Beta Ryzen NVidia tester

DWSimmons

Member
Apr 9, 2017
44
10
8
51
tl:dr: ECC on Ryzen AM4 Asus B350 verifies. Drivers and kernel are catching up to ECC, 1080ti, and Ryzen SMT, but manually upgrading worked well for me. Having a spare computer relieves all the pressure of a new build.

Use case: Machine learning, cryptocurrency mining, programming, VM and/or docker, gaming after hours.

Goals: Make some money back from crypto, learn more about Linux, have no hardware hurdles to VM/docker or ML (time being the exception), run all three monitors without headaches

About me: I used to be a network and Windows system administrator so my curiosity was in logging, benchmark, and automation. My google-fu is strong, python is meh, Linux is beginner/intermediate. My hardware skills are strong but rusty.

Background: I've been learning Python, part machine learning (ML) and part GUI (PyQt and Tkinter). I had been using an i7-920 but a bios update bricked it. I fell back to a junker Eaglelake Core 2 Duo(released Q2 of 2008) that was actually doing fine. It was a Dell though and would not accept a larger video card for machine learning. Additionally, I could not run host and VM simultaneously without bringing the thing down. Enter Ryzen and my wife gave me the thumbs up for a new rig so I started looking at solutions that would be dev, machine learning capable, cryptocurrency miner, light gaming, and ideally "future proof". (How can anyone know what the future will bring ergo how can anyone prepare for the unknown…???)

I asked STH for suggestions and they made complete sense for the specs that I gave ( Feedback needed on ML-CryptoMining-Dev box ) Hat tip to @TLN and @MiniKnight . Their recommendation of 2683v3 and X99 made complete sense. So I started down that path and I realized that multiple GPU was actually a "problem". There were very few radial/blower fan 1080ti and those that I liked for price or maker were loud and/or not the best value. If I was going to go with axial/downward blowing fans, then I couldn't put multiple side-by-side. On the value claim, there are many radial fan options of 1060 and 1070 options that I could run side-by-side with low power and good CUDA core count. I started considering 4x1070 in X99. The return on investment was excellent for the prices of crytocurrency at the time. They are still good but the issue wasn’t ROI per se. ML would thrive on it but for what I’m doing I didn’t really need 4x1070, a single or double 1080ti would suffice.

The real issue came with location. I have an office attached to my bedroom. If the computer was there, then running time would be limited. I could put it downstairs in the living room and run it headless but the location was such that the sound would travel right up the stairs. I could have spent a variety of time, energy, and money to dampen the sound but the location might be too small at that point.
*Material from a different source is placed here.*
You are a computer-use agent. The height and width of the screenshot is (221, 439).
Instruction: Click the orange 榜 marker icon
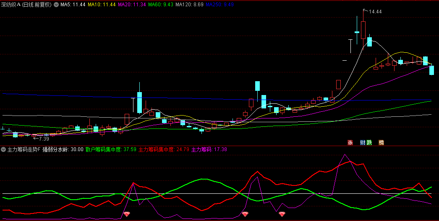(x=382, y=142)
Also I'd need to run a line through the attic and drop it down through two-stories of framing. The third option was by the TV but the starting and stopping due noise and dinner/watching TV was a consideration. I punted on all of it. One Asus Strix 1080ti would take care of everything and since I wanted some return on investment without the noise, that worked for my all the other considerations.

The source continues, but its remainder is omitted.